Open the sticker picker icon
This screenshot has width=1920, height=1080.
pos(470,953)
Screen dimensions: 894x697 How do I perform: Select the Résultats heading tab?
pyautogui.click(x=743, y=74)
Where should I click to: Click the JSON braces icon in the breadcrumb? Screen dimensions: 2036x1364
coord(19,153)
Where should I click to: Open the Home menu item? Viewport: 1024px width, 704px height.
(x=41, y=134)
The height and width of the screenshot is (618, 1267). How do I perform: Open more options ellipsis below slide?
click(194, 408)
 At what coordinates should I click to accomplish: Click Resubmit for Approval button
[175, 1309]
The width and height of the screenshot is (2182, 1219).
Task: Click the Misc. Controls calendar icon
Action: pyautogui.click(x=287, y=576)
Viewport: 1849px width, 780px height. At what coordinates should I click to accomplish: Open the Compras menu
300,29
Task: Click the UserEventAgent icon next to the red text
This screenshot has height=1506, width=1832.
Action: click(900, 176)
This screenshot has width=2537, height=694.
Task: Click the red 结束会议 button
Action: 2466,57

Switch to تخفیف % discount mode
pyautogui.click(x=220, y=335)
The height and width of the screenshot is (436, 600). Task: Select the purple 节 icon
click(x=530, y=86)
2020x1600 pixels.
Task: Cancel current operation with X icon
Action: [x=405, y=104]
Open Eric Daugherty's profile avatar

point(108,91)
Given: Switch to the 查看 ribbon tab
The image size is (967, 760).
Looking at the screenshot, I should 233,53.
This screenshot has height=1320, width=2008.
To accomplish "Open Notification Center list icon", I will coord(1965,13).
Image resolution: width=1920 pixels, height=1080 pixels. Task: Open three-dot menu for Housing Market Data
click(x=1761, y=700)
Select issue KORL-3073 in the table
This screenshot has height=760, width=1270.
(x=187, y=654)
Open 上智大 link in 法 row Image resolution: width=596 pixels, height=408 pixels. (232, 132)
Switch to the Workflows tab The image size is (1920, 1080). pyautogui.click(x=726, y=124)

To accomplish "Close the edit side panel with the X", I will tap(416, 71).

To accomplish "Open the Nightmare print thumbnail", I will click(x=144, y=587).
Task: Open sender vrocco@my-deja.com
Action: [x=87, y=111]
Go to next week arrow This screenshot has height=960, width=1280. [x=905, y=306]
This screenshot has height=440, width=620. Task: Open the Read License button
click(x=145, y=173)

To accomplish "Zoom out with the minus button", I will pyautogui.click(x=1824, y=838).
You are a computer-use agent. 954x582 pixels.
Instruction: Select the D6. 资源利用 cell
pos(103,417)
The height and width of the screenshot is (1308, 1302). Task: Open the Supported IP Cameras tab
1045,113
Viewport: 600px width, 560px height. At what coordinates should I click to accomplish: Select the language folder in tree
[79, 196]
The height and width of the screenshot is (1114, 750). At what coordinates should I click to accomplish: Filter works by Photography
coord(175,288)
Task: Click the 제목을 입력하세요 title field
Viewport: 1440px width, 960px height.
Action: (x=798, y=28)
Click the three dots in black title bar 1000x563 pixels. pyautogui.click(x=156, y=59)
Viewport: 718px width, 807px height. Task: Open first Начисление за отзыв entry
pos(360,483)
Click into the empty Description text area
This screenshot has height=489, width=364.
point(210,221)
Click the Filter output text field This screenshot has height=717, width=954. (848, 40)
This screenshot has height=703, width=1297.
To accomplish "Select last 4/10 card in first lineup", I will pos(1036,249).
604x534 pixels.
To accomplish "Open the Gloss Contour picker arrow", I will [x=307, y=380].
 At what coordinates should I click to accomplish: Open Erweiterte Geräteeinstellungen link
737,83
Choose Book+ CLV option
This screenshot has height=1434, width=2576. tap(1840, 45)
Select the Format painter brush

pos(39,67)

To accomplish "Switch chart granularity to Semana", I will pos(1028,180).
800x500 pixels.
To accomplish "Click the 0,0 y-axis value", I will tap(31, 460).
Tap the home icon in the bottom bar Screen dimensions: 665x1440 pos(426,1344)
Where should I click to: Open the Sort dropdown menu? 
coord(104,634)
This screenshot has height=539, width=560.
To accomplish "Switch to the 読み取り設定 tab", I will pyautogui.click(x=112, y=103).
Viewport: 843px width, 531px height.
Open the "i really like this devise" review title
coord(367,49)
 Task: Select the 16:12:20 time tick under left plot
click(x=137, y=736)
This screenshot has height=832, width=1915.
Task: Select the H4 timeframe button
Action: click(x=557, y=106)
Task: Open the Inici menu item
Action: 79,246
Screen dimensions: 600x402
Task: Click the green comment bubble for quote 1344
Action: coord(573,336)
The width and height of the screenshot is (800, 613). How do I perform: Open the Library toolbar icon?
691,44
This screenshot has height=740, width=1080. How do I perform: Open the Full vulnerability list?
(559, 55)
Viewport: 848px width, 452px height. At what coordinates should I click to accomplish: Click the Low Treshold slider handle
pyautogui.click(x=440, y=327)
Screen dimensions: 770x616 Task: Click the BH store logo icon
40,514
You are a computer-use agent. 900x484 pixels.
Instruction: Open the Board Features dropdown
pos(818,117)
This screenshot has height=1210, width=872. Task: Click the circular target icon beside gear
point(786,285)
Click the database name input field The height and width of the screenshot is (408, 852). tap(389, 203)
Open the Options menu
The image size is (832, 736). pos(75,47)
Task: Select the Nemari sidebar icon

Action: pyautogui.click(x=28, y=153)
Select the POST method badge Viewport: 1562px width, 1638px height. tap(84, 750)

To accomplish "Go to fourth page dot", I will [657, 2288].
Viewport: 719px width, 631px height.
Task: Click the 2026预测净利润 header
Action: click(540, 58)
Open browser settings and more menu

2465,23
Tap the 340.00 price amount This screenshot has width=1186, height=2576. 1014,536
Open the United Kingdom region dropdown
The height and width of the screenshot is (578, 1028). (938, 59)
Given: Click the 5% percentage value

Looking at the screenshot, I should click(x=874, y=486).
════════════════════
Problem statement
Put every line of the records above into a JSON list of strings, one string per line, leaving out blank lines.

The reply
[
  "Open the sticker picker icon",
  "This screenshot has width=1920, height=1080.",
  "pos(470,953)",
  "Screen dimensions: 894x697 How do I perform: Select the Résultats heading tab?",
  "pyautogui.click(x=743, y=74)",
  "Where should I click to: Click the JSON braces icon in the breadcrumb? Screen dimensions: 2036x1364",
  "coord(19,153)",
  "Where should I click to: Open the Home menu item? Viewport: 1024px width, 704px height.",
  "(x=41, y=134)",
  "The height and width of the screenshot is (618, 1267). How do I perform: Open more options ellipsis below slide?",
  "click(194, 408)",
  " At what coordinates should I click to accomplish: Click Resubmit for Approval button",
  "[175, 1309]",
  "The width and height of the screenshot is (2182, 1219).",
  "Task: Click the Misc. Controls calendar icon",
  "Action: pyautogui.click(x=287, y=576)",
  "Viewport: 1849px width, 780px height. At what coordinates should I click to accomplish: Open the Compras menu",
  "300,29",
  "Task: Click the UserEventAgent icon next to the red text",
  "This screenshot has height=1506, width=1832.",
  "Action: click(900, 176)",
  "This screenshot has width=2537, height=694.",
  "Task: Click the red 结束会议 button",
  "Action: 2466,57",
  "Switch to تخفیف % discount mode",
  "pyautogui.click(x=220, y=335)",
  "The height and width of the screenshot is (436, 600). Task: Select the purple 节 icon",
  "click(x=530, y=86)",
  "2020x1600 pixels.",
  "Task: Cancel current operation with X icon",
  "Action: [x=405, y=104]",
  "Open Eric Daugherty's profile avatar",
  "point(108,91)",
  "Given: Switch to the 查看 ribbon tab",
  "The image size is (967, 760).",
  "Looking at the screenshot, I should 233,53.",
  "This screenshot has height=1320, width=2008.",
  "To accomplish \"Open Notification Center list icon\", I will coord(1965,13).",
  "Image resolution: width=1920 pixels, height=1080 pixels. Task: Open three-dot menu for Housing Market Data",
  "click(x=1761, y=700)",
  "Select issue KORL-3073 in the table",
  "This screenshot has height=760, width=1270.",
  "(x=187, y=654)",
  "Open 上智大 link in 法 row Image resolution: width=596 pixels, height=408 pixels. (232, 132)",
  "Switch to the Workflows tab The image size is (1920, 1080). pyautogui.click(x=726, y=124)",
  "To accomplish \"Close the edit side panel with the X\", I will tap(416, 71).",
  "To accomplish \"Open the Nightmare print thumbnail\", I will click(x=144, y=587).",
  "Task: Open sender vrocco@my-deja.com",
  "Action: [x=87, y=111]",
  "Go to next week arrow This screenshot has height=960, width=1280. [x=905, y=306]",
  "This screenshot has height=440, width=620. Task: Open the Read License button",
  "click(x=145, y=173)",
  "To accomplish \"Zoom out with the minus button\", I will pyautogui.click(x=1824, y=838).",
  "You are a computer-use agent. 954x582 pixels.",
  "Instruction: Select the D6. 资源利用 cell",
  "pos(103,417)",
  "The height and width of the screenshot is (1308, 1302). Task: Open the Supported IP Cameras tab",
  "1045,113",
  "Viewport: 600px width, 560px height. At what coordinates should I click to accomplish: Select the language folder in tree",
  "[79, 196]",
  "The height and width of the screenshot is (1114, 750). At what coordinates should I click to accomplish: Filter works by Photography",
  "coord(175,288)",
  "Task: Click the 제목을 입력하세요 title field",
  "Viewport: 1440px width, 960px height.",
  "Action: (x=798, y=28)",
  "Click the three dots in black title bar 1000x563 pixels. pyautogui.click(x=156, y=59)",
  "Viewport: 718px width, 807px height. Task: Open first Начисление за отзыв entry",
  "pos(360,483)",
  "Click into the empty Description text area",
  "This screenshot has height=489, width=364.",
  "point(210,221)",
  "Click the Filter output text field This screenshot has height=717, width=954. (848, 40)",
  "This screenshot has height=703, width=1297.",
  "To accomplish \"Select last 4/10 card in first lineup\", I will pos(1036,249).",
  "604x534 pixels.",
  "To accomplish \"Open the Gloss Contour picker arrow\", I will [x=307, y=380].",
  " At what coordinates should I click to accomplish: Open Erweiterte Geräteeinstellungen link",
  "737,83",
  "Choose Book+ CLV option",
  "This screenshot has height=1434, width=2576. tap(1840, 45)",
  "Select the Format painter brush",
  "pos(39,67)",
  "To accomplish \"Switch chart granularity to Semana\", I will pos(1028,180).",
  "800x500 pixels.",
  "To accomplish \"Click the 0,0 y-axis value\", I will tap(31, 460).",
  "Tap the home icon in the bottom bar Screen dimensions: 665x1440 pos(426,1344)",
  "Where should I click to: Open the Sort dropdown menu? ",
  "coord(104,634)",
  "This screenshot has height=539, width=560.",
  "To accomplish \"Switch to the 読み取り設定 tab\", I will pyautogui.click(x=112, y=103).",
  "Viewport: 843px width, 531px height.",
  "Open the \"i really like this devise\" review title",
  "coord(367,49)",
  " Task: Select the 16:12:20 time tick under left plot",
  "click(x=137, y=736)",
  "This screenshot has height=832, width=1915.",
  "Task: Select the H4 timeframe button",
  "Action: click(x=557, y=106)",
  "Task: Open the Inici menu item",
  "Action: 79,246",
  "Screen dimensions: 600x402",
  "Task: Click the green comment bubble for quote 1344",
  "Action: coord(573,336)",
  "The width and height of the screenshot is (800, 613). How do I perform: Open the Library toolbar icon?",
  "691,44",
  "This screenshot has height=740, width=1080. How do I perform: Open the Full vulnerability list?",
  "(559, 55)",
  "Viewport: 848px width, 452px height. At what coordinates should I click to accomplish: Click the Low Treshold slider handle",
  "pyautogui.click(x=440, y=327)",
  "Screen dimensions: 770x616 Task: Click the BH store logo icon",
  "40,514",
  "You are a computer-use agent. 900x484 pixels.",
  "Instruction: Open the Board Features dropdown",
  "pos(818,117)",
  "This screenshot has height=1210, width=872. Task: Click the circular target icon beside gear",
  "point(786,285)",
  "Click the database name input field The height and width of the screenshot is (408, 852). tap(389, 203)",
  "Open the Options menu",
  "The image size is (832, 736). pos(75,47)",
  "Task: Select the Nemari sidebar icon",
  "Action: pyautogui.click(x=28, y=153)",
  "Select the POST method badge Viewport: 1562px width, 1638px height. tap(84, 750)",
  "To accomplish \"Go to fourth page dot\", I will [657, 2288].",
  "Viewport: 719px width, 631px height.",
  "Task: Click the 2026预测净利润 header",
  "Action: click(540, 58)",
  "Open browser settings and more menu",
  "2465,23",
  "Tap the 340.00 price amount This screenshot has width=1186, height=2576. 1014,536",
  "Open the United Kingdom region dropdown",
  "The height and width of the screenshot is (578, 1028). (938, 59)",
  "Given: Click the 5% percentage value",
  "Looking at the screenshot, I should click(x=874, y=486)."
]